## YOUR ASSIGNMENT
Output every entry exactly as given.

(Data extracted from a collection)
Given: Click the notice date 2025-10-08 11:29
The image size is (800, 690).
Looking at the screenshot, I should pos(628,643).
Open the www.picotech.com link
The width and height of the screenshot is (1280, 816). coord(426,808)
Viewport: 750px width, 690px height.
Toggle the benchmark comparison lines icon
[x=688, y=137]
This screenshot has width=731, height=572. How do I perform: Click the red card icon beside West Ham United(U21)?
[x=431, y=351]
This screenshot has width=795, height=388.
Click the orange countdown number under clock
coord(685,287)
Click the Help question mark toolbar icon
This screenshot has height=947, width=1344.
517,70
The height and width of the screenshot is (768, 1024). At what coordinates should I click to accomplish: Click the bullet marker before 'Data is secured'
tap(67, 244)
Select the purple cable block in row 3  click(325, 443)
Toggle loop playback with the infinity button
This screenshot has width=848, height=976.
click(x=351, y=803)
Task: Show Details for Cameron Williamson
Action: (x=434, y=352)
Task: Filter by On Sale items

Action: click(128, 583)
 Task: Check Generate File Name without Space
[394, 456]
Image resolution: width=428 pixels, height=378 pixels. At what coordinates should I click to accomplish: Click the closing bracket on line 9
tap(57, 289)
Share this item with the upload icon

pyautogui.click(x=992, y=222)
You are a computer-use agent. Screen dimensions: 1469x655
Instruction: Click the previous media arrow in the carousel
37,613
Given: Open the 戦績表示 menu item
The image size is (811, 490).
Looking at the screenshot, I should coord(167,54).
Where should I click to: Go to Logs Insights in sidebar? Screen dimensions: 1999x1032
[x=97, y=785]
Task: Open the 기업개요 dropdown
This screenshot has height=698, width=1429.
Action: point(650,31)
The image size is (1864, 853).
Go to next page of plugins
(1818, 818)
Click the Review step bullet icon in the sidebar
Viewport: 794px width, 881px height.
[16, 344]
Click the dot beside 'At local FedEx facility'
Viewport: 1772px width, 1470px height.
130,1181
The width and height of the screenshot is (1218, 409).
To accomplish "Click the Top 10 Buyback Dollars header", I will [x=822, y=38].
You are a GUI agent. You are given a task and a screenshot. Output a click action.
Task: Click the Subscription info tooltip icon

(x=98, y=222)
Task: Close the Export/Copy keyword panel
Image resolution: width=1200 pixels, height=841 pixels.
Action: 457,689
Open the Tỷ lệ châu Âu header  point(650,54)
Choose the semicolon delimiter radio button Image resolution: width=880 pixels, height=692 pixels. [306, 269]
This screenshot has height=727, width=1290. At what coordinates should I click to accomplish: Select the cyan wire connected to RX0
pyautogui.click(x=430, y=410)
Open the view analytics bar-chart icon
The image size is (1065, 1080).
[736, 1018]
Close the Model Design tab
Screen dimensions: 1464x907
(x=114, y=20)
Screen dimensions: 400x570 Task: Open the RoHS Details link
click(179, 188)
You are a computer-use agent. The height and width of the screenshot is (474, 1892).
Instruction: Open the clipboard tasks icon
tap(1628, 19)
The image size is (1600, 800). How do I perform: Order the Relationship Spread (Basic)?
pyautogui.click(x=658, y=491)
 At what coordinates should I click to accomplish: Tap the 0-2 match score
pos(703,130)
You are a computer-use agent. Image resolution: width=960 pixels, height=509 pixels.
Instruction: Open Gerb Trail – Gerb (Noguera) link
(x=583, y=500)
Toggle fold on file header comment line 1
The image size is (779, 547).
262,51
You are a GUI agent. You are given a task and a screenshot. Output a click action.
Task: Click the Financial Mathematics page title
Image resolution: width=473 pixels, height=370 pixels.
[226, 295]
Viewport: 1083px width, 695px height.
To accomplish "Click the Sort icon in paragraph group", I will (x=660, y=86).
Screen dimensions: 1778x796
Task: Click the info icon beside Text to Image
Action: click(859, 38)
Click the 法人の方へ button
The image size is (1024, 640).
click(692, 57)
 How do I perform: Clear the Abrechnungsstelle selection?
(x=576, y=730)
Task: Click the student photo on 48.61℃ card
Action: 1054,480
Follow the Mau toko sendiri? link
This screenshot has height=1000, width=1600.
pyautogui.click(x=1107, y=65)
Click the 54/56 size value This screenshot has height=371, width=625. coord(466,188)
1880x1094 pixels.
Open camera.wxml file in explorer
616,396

## EXERCISE SOLUTION
Given: Click the notice date 2025-10-08 11:29
The image size is (800, 690).
Looking at the screenshot, I should pos(628,643).
Open the www.picotech.com link
The width and height of the screenshot is (1280, 816). coord(426,808)
Viewport: 750px width, 690px height.
Toggle the benchmark comparison lines icon
[x=688, y=137]
This screenshot has width=731, height=572. How do I perform: Click the red card icon beside West Ham United(U21)?
[x=431, y=351]
This screenshot has width=795, height=388.
Click the orange countdown number under clock
coord(685,287)
Click the Help question mark toolbar icon
This screenshot has height=947, width=1344.
517,70
The height and width of the screenshot is (768, 1024). At what coordinates should I click to accomplish: Click the bullet marker before 'Data is secured'
tap(67, 244)
Select the purple cable block in row 3  click(325, 443)
Toggle loop playback with the infinity button
This screenshot has width=848, height=976.
click(x=351, y=803)
Task: Show Details for Cameron Williamson
Action: (x=434, y=352)
Task: Filter by On Sale items

Action: click(128, 583)
 Task: Check Generate File Name without Space
[394, 456]
Image resolution: width=428 pixels, height=378 pixels. At what coordinates should I click to accomplish: Click the closing bracket on line 9
tap(57, 289)
Share this item with the upload icon

pyautogui.click(x=992, y=222)
You are a computer-use agent. Screen dimensions: 1469x655
Instruction: Click the previous media arrow in the carousel
37,613
Given: Open the 戦績表示 menu item
The image size is (811, 490).
Looking at the screenshot, I should coord(167,54).
Where should I click to: Go to Logs Insights in sidebar? Screen dimensions: 1999x1032
[x=97, y=785]
Task: Open the 기업개요 dropdown
This screenshot has height=698, width=1429.
Action: point(650,31)
The image size is (1864, 853).
Go to next page of plugins
(1818, 818)
Click the Review step bullet icon in the sidebar
Viewport: 794px width, 881px height.
[16, 344]
Click the dot beside 'At local FedEx facility'
Viewport: 1772px width, 1470px height.
130,1181
The width and height of the screenshot is (1218, 409).
To accomplish "Click the Top 10 Buyback Dollars header", I will [x=822, y=38].
You are a GUI agent. You are given a task and a screenshot. Output a click action.
Task: Click the Subscription info tooltip icon

(x=98, y=222)
Task: Close the Export/Copy keyword panel
Image resolution: width=1200 pixels, height=841 pixels.
Action: 457,689
Open the Tỷ lệ châu Âu header  point(650,54)
Choose the semicolon delimiter radio button Image resolution: width=880 pixels, height=692 pixels. [306, 269]
This screenshot has height=727, width=1290. At what coordinates should I click to accomplish: Select the cyan wire connected to RX0
pyautogui.click(x=430, y=410)
Open the view analytics bar-chart icon
The image size is (1065, 1080).
[736, 1018]
Close the Model Design tab
Screen dimensions: 1464x907
(x=114, y=20)
Screen dimensions: 400x570 Task: Open the RoHS Details link
click(179, 188)
You are a computer-use agent. The height and width of the screenshot is (474, 1892).
Instruction: Open the clipboard tasks icon
tap(1628, 19)
The image size is (1600, 800). How do I perform: Order the Relationship Spread (Basic)?
pyautogui.click(x=658, y=491)
 At what coordinates should I click to accomplish: Tap the 0-2 match score
pos(703,130)
You are a computer-use agent. Image resolution: width=960 pixels, height=509 pixels.
Instruction: Open Gerb Trail – Gerb (Noguera) link
(x=583, y=500)
Toggle fold on file header comment line 1
The image size is (779, 547).
262,51
You are a GUI agent. You are given a task and a screenshot. Output a click action.
Task: Click the Financial Mathematics page title
Image resolution: width=473 pixels, height=370 pixels.
[226, 295]
Viewport: 1083px width, 695px height.
To accomplish "Click the Sort icon in paragraph group", I will (x=660, y=86).
Screen dimensions: 1778x796
Task: Click the info icon beside Text to Image
Action: click(859, 38)
Click the 法人の方へ button
The image size is (1024, 640).
click(692, 57)
 How do I perform: Clear the Abrechnungsstelle selection?
(x=576, y=730)
Task: Click the student photo on 48.61℃ card
Action: 1054,480
Follow the Mau toko sendiri? link
This screenshot has height=1000, width=1600.
pyautogui.click(x=1107, y=65)
Click the 54/56 size value This screenshot has height=371, width=625. coord(466,188)
1880x1094 pixels.
Open camera.wxml file in explorer
616,396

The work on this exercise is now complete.